South Perth resident Brooke Dunnell won the 2021 Fogarty Literary Award for Western Australian writers aged 18 to 35 at the ECU Spiegeltent on Wednesday 2 June 2021. Dunnell receives a $20,000 cash prize from the Fogarty Foundation and a publishing contract with Fremantle Press for her winning manuscript The Glass House.
Dunnell who turned 35 just one week after entries for the award closed said the Fogarty deadline pushed her to finish her manuscript. Dunnell said, ‘In other circumstances I might have run out of puff and started to second-guess myself before getting it to the level where I was happy to have others read it. Because I began and finished writing the manuscript so close to the deadline, I didn’t have the chance to share it with [my] readers … so I couldn’t be sure whether everything was working the way I intended.’
Dunnell’s winning manuscript, The Glass House, centres on 36-year-old Julia, who takes a break from her faltering marriage in Melbourne to help her ageing father move out of the family home in Perth. While visiting, she bumps into a childhood friend, Davina, who is keen to reignite their friendship and gets overly involved in Julia’s life without being very open about her own. At the same time, Julia starts having dreams about a shadowy male threat against her stepdaughter, Evie.
Dunnell who has a PhD in creative writing from the University of Western Australia said, ‘I had a spark of an idea where one woman offers to be a surrogate for an old friend in a way that seems promising at the start but slowly unfolds to be a kind of power play. The final element that brought the whole thing together came from thinking about inappropriate behaviour between adults and teenage girls, and how the girl can mistakenly believe she has some agency in what’s going on, only to later realise that … she was being manipulated.’
Executive Chairperson of the Fogarty Foundation, Annie Fogarty AM, said, ‘We are absolutely delighted to help another inspiring writer make the leap from manuscript to published book. Brooke’s talent as a short story writer is garnering her national recognition and we believe she has a long writing career ahead. More than this, her experience as a creative writing mentor and workshop facilitator will hold her in good stead when she provides literary leadership to other young Western Australian writers as a Fogarty Foundation ambassador.’
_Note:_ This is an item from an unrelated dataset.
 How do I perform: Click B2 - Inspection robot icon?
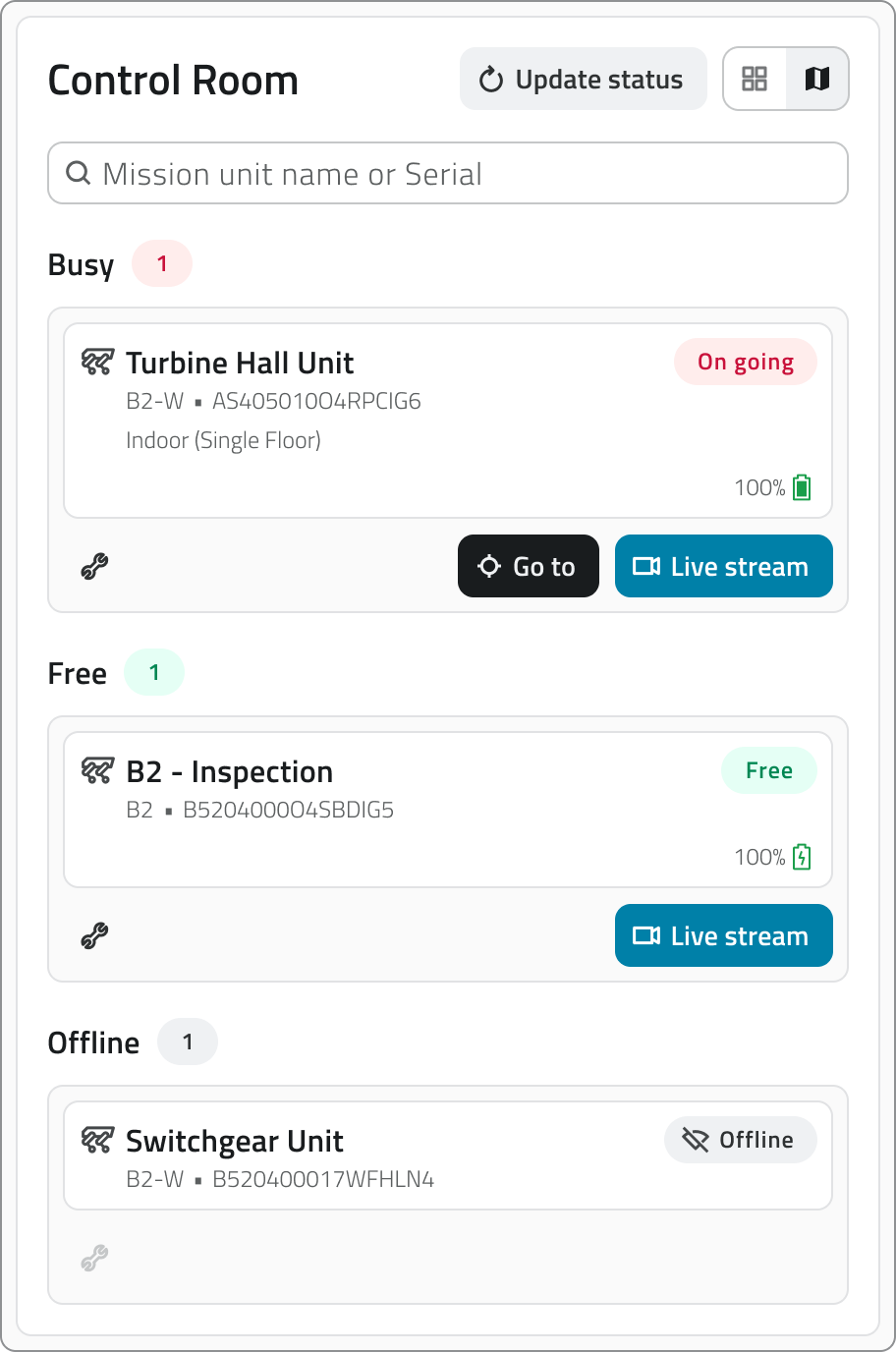[x=97, y=771]
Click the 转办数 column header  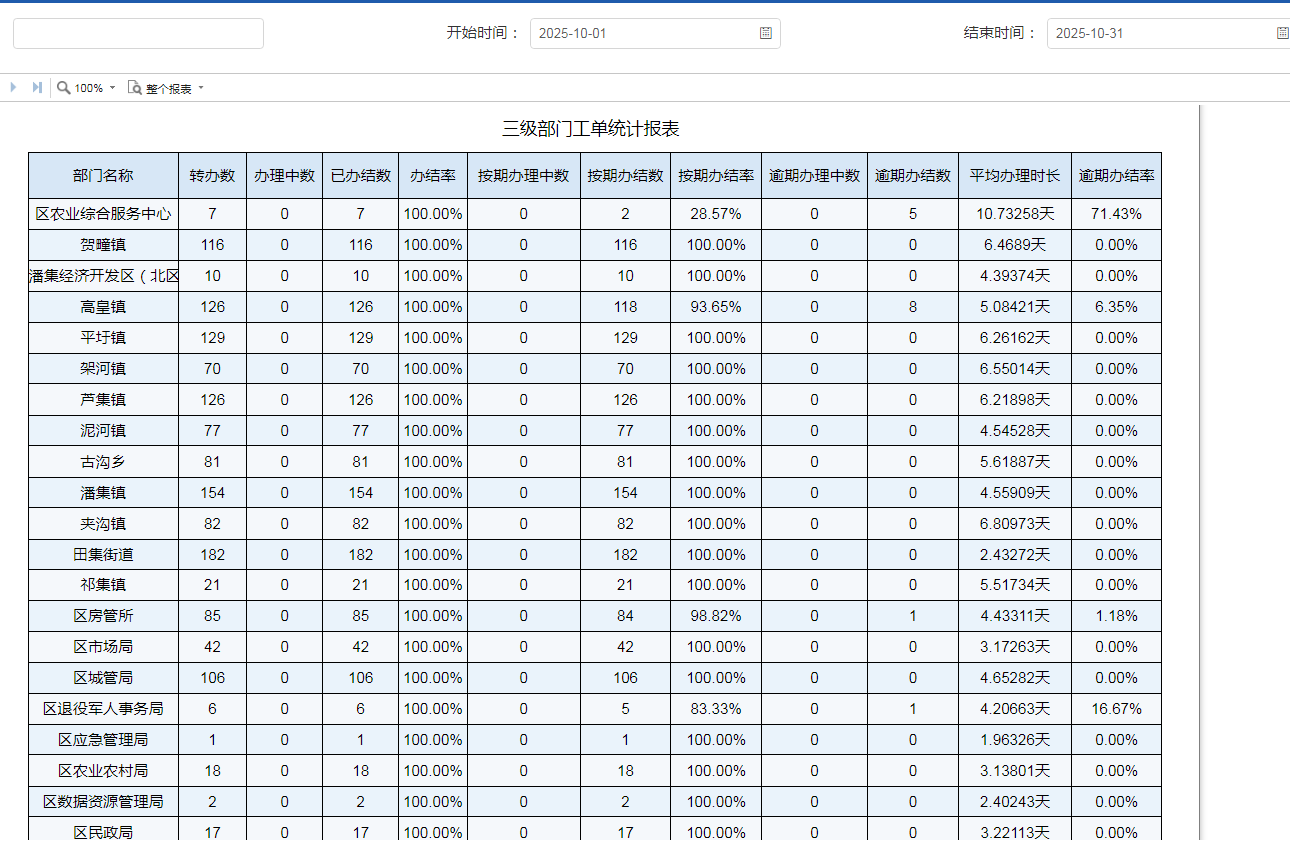(x=212, y=176)
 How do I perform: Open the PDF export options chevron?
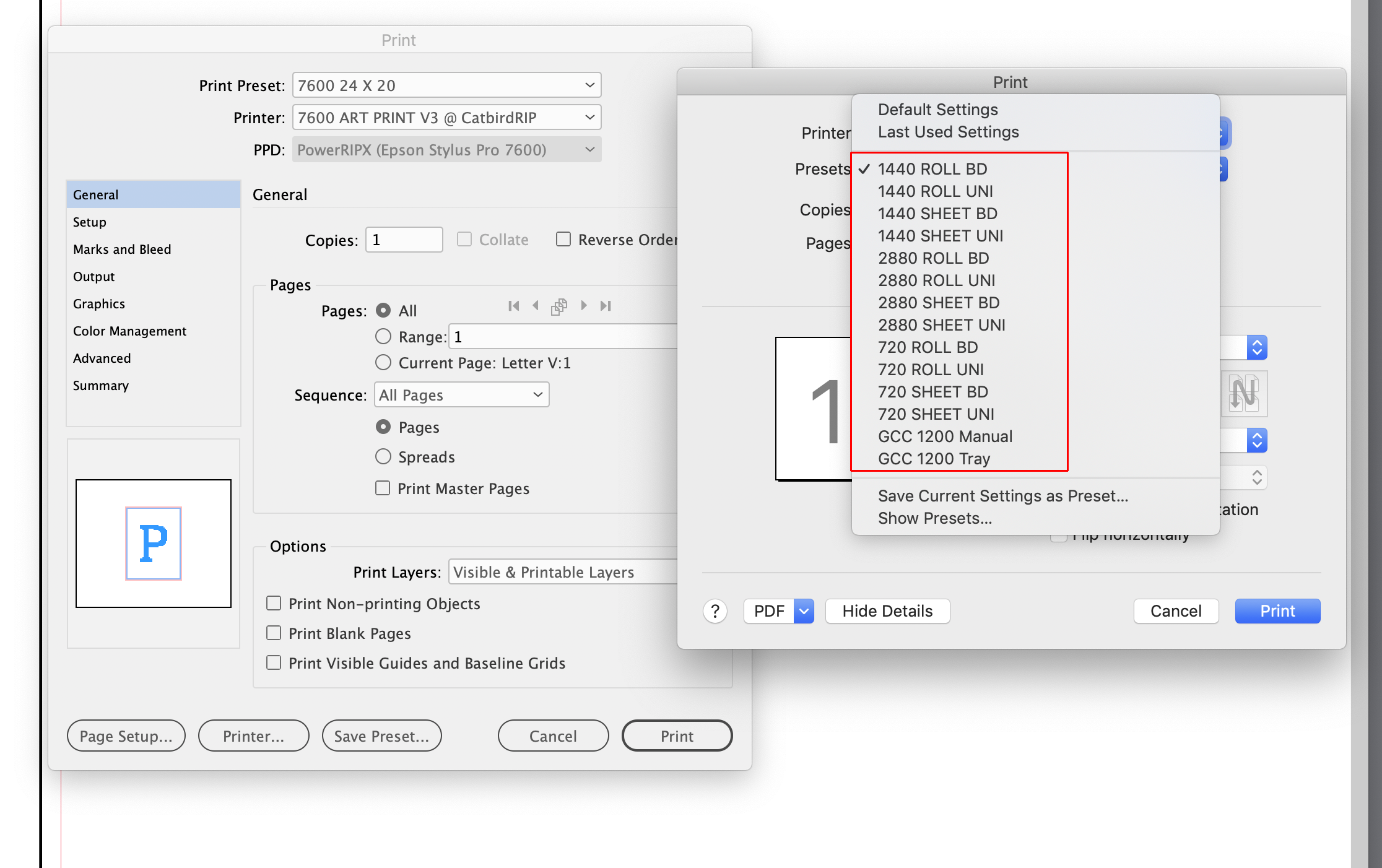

Fremantle Press CEO Jane Fraser said the Fogarty Literary Award had already unearthed a wealth of talent. Fraser said, ‘The winner, shortlisted and longlisted writers for the first Fogarty Literary Award have become an integral part of the Fremantle Press community. We’ve published five books by the Fogarty alumni to date and we’re thrilled by the responses we’ve had from reviewers and the reading public.’
Fraser said The Glass House is scheduled for publication in 2022, while shortlisted writers Patrick Marlborough and Georgia Tree will work with publisher Georgia Richter to further develop their manuscripts A Horse Held at Gun Point and Old Boy.
The official award ceremony, hosted by 2019 winner Rebecca Higgie, featured readings from The Last Bookshop by Emma Young, Where the Line Breaks by Michael Burrows and The Little Boat on Trusting Lane by Mel Hall – all of which were books shortlisted or longlisted for the first Fogarty Literary Award.
The Fogarty Foundation was established by Brett and Annie Fogarty in 2000 to support and provide educational and leadership opportunities for young people across the spectrum of the Western Australian community. The Foundation believes that supporting people who are leading in their studies, profession or the community, will enable positive change for the whole of the society.
About the winner: Brooke Dunnell is the author of the short story collection 'Female(s and) Dogs', which was a finalist for the 2020 Carmel Bird Digital Literary Award. Her short stories have been recognised in competitions including the Bridport Short Story Prize 2019 and the Neilma Sidney Short Story Prize 2017, and appeared in Best Australian Stories, New Australian Stories 2, the Big Issue fiction edition and other anthologies. Brooke has worked as a creative writing mentor, workshop facilitator and judge in various creative writing competitions. She has a PhD in Creative Writing from the University of Western Australia and lives in Perth.